By Josh Speer / March 25th, 2019
I want to preface this by saying I’m a big fan of Nippon Ichi Software. They’ve been around for a long time, publishing niche and challenging games that cater to a variety of tastes. So I went into The Princess Guide hopeful that this would be yet another success story for them. Sure, I’m not amazing at any game with RTS elements, which are present here, but I was cautiously optimistic. Furthermore, I usually love games with date sim elements, such as Stella Glow. Unfortunately, in the case of The Princess Guide, the optimism didn’t win out.
I’ll start by pointing out that this is one of the few games I have played where I got stuck in the tutorial. Now that’s not entirely the fault of the developer, but it was a very avoidable misunderstanding. When the tutorial told me to use the directional buttons, it didn’t clarify it was referring to the left Joy-Con at one point. As a result, I skipped the tutorial and jumped into the game, wholly unprepared for anything other than the basic hack and slash. I was woefully ignorant of the Strategies or special techniques. To be fair, I did finally get through the tutorial after trying again a couple hours later, but unfortunately I was still getting pummeled by the game.
The primary reason I was still getting pummeled is that the game is a strange mix of RTS and hack and slash. You can initiate combat fast and effortlessly, but that same speed can be used against you. It takes mere seconds for you to get surrounded by foes and annihilated. Granted, you have a dash move to avoid that sort of trap, but this requires spot on reflexes. Another complicating factor is that when you use special techniques, you pause briefly, and that short window proved my untimely demise more than once. I was also frustrated that the game doesn’t pause while you select Strategies for your troops. I like not feeling rushed and anxious in games, and this sort of design only contributes to that issue.
While the combat isn’t horrible, it suffers from another problem – a lack of explanation. Frankly, this issue permeates the entire game. More than once I was completely at a loss as what to do, and things that should be intuitive rarely were. For example, it took me way to long to realize there’s a difference between Dispatching a team and moving them on the map. Not helping is that the map itself is a huge connection of nodes that can be hard to understand at times. I also couldn’t figure out how to upgrade my Princess. Yes, there was a tutorial, but after watching it I was unable to tweak my Dragon princess from my home base.
One of the things I was most looking forward to in The Princess Guide was bonding with and helping my chosen princess, Alpana, but I wasn’t even able to do much of that. Perhaps more opportunities open later in the game, but it’s no exaggeration I got stuck only a few missions in. The particular mission I was on involved keeping several bands of mercenaries from attacking a specific outpost, and I just got overwhelmed by hordes of foes that seemed far more powerful than I was. To be fair, I probably could have spent far more time grinding on optional maps, but given how little satisfaction I was having, I decided to opt not to.
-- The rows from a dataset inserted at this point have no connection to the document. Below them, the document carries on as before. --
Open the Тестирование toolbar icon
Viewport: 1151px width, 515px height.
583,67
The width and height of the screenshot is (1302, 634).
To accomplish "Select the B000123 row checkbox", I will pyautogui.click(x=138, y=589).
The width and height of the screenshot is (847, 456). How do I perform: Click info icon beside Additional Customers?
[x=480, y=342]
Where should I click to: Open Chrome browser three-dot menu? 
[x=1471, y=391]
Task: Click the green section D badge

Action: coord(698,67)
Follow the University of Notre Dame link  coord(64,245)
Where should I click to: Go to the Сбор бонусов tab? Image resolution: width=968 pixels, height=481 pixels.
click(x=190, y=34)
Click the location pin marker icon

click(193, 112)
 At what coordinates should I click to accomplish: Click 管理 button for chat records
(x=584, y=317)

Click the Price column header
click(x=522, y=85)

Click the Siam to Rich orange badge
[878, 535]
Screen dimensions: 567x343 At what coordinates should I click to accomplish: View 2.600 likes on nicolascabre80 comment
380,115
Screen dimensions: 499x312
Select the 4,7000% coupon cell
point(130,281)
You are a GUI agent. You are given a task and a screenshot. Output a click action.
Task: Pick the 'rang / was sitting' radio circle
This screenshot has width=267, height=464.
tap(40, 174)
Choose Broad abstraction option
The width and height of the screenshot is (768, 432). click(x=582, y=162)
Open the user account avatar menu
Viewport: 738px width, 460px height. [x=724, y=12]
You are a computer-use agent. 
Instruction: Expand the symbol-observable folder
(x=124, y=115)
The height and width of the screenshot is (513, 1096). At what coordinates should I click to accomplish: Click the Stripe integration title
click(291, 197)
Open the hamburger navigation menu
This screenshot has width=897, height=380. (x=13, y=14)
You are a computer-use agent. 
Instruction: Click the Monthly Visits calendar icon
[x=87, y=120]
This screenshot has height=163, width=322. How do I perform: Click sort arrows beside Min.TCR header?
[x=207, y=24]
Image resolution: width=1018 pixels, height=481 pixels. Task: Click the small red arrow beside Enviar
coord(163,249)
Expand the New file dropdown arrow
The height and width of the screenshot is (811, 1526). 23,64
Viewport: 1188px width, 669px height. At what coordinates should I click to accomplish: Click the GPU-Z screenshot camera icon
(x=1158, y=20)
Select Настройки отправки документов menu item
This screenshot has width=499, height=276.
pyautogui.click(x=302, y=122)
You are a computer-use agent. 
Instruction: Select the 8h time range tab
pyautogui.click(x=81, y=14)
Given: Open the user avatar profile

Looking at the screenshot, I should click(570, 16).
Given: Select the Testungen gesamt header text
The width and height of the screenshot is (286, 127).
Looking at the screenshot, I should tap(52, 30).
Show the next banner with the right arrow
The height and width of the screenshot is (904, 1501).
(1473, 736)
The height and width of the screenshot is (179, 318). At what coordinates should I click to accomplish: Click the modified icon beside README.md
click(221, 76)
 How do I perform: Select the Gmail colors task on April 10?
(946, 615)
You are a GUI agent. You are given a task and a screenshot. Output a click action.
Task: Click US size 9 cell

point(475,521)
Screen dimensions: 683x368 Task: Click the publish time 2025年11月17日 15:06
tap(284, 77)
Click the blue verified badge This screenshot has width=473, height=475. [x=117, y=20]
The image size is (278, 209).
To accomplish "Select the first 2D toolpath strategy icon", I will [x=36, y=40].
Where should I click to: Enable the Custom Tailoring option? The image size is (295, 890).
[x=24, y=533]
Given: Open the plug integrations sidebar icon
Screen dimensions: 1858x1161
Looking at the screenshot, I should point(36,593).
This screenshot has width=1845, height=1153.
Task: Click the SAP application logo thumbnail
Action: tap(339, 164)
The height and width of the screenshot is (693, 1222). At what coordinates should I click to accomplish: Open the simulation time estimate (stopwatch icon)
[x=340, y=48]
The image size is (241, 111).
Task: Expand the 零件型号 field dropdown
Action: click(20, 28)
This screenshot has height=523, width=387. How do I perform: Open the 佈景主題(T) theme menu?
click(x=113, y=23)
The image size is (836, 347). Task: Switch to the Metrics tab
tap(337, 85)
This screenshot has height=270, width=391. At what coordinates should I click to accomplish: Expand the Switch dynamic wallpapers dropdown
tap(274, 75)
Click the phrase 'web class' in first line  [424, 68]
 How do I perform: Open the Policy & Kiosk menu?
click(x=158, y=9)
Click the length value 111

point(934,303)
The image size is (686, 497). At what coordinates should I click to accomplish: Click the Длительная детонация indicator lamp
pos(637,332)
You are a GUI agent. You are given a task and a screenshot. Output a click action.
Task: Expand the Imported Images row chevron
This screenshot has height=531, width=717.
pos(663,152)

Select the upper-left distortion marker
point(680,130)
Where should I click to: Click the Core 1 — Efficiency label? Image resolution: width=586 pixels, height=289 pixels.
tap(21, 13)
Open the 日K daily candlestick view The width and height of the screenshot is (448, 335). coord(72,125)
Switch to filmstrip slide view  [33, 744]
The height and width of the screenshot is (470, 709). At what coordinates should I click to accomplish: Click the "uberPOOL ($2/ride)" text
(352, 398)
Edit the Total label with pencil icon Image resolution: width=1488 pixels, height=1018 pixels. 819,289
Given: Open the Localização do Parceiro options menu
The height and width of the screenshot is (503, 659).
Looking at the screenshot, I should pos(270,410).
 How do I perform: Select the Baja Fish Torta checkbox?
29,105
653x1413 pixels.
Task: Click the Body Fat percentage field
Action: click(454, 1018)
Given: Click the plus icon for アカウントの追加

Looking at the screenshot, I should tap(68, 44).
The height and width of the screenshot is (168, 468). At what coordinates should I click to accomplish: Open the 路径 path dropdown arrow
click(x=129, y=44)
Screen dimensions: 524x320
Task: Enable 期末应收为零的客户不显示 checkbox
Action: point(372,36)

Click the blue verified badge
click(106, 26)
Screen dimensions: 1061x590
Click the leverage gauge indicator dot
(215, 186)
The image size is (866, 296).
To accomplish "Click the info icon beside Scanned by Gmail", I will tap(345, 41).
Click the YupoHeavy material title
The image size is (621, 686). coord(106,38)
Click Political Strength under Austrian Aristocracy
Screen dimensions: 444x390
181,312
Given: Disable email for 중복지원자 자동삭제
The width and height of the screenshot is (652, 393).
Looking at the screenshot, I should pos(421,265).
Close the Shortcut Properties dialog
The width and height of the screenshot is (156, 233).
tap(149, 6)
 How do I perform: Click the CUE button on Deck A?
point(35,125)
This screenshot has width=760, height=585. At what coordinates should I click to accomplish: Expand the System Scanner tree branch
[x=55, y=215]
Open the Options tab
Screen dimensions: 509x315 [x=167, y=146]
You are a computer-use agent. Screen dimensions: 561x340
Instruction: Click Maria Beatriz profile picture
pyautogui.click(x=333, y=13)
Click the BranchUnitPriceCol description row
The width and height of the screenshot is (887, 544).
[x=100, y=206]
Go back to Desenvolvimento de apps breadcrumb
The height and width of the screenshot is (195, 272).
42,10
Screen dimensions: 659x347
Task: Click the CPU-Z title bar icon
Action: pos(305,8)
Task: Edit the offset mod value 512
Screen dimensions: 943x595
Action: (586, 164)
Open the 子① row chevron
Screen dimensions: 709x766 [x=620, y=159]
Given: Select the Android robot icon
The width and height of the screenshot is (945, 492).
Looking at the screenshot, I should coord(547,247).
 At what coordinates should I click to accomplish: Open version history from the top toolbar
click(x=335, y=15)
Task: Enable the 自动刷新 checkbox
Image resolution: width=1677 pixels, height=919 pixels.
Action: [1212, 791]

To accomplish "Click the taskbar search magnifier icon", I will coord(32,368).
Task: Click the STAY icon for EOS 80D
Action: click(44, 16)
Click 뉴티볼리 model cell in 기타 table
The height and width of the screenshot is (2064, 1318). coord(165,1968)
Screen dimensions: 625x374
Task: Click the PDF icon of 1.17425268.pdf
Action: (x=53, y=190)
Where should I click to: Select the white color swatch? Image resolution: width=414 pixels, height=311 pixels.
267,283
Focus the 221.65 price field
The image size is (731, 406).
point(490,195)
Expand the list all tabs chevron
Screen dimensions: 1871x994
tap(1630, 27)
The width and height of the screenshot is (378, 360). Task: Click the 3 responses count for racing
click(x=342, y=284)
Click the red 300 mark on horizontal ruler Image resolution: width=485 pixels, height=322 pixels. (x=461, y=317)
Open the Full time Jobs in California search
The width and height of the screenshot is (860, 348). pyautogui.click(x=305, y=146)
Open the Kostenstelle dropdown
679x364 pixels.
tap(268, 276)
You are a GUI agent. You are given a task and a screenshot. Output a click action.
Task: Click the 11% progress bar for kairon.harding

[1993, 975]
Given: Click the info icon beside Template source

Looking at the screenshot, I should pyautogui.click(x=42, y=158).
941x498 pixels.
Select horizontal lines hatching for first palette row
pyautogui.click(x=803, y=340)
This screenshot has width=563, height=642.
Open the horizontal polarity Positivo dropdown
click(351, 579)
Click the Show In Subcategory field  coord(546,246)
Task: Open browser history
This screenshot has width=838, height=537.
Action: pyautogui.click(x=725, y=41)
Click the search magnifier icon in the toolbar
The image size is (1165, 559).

Much as I hate to pile on, there’s a couple more things I feel obligated to mention. First off, though the art design is wonderful, full of personality and color, there is an odd quirk. During dialogue, the 2D portraits move incredibly quickly. This isn’t normally the sort of thing I would complain about, but it really took me out of the game every time. I’ve played tons of games with lots of dialogue and moving portraits, and none has ever seemed this out of place. A little bouncing is fine, but they all looked like they were on speed. And while the dialogue in the game itself isn’t bad, it’s also nothing amazing. It all seemed a bit stream of consciousness for my tastes.
I had high hopes for The Princess Guide, but I came away pretty disappointed after about 3 hours. I should say that perhaps these issues are more due to my own tastes in games than necessarily the game itself being inherently bad. But given that my job was filtering my experiences through this lens, I have to share them. I do hope that the next project I cover from NISA is a bit more well balanced. Just a bit more time in development refining things would have easily fixed many of my problems here, and I’m hopeful this sort of experience is the exception, and not the norm.